◆ **Word and element pointing entries**

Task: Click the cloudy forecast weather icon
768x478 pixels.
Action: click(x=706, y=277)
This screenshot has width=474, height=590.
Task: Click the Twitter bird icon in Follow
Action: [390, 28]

◆ **Task objective**
Swap "cloudy" for "sunny" everywhere it appears in the entries, leaving everything else unchanged.

◆ **Reply**
Task: Click the sunny forecast weather icon
768x478 pixels.
Action: click(x=706, y=277)
This screenshot has width=474, height=590.
Task: Click the Twitter bird icon in Follow
Action: [390, 28]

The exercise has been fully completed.